"Vara," said Cleg, "ye canna bide here. I maun get ye awa'. This is no to be tholed. What hae ye had to eat the day?"

"We had some broth that a neighbour brocht in yesterday, and some fish. But the fish was bad," said Vara, flushing and hesitating even to say these things to Cleg.

The badness of the fish, indeed, sufficiently advertised itself.

At the mention of something to eat little Hugh sharpened his croon of pain into a yell.

"Hugh's awsome hungry! Hugh boy wants his dinner!"

Vara went to him and knelt beside him.

"Hush thee, Hugh boy!" she said, speaking with a fragrance of motherliness which must have come to her from some ancestor, for certainly never in her life had she experienced anything like it. "Hush! Hugh boy shall have his dinner if he is a good boy! Poor handie! Poor, poor handie!"

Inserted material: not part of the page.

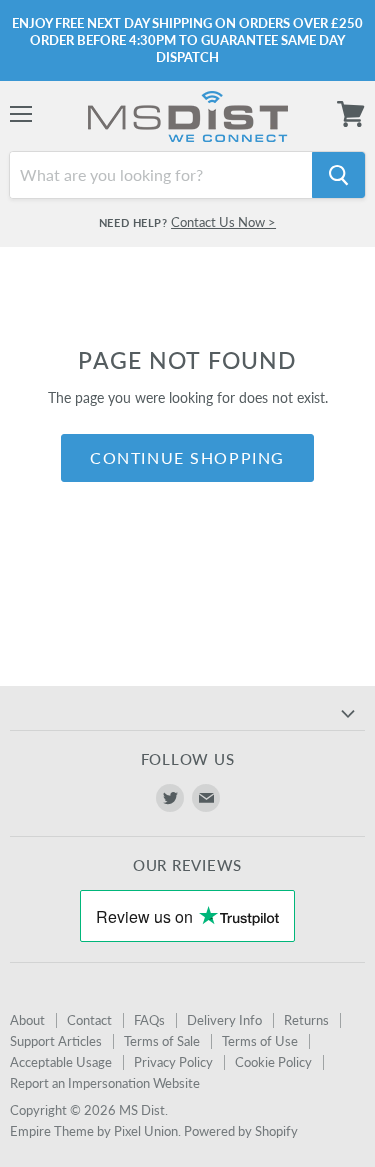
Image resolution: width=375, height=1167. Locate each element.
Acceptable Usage (61, 1062)
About (27, 1020)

And the girl took the swollen wrist and torn hand into hers and rocked to and fro with the boy on her knee.

"Hugh is gaun to be a man," she said. "He wadna greet. Na, he will wait till faither comes hame. And then he will get ham, nice ham, singing in the pan; aye, and red herring brandering on the fire, and salmon in tins, an' aipples, an' oranges, an' cancellaries."

"Losh, aye, but that wull be guid!" said Hugh, stopping his crying to listen to the enthralling catalogue.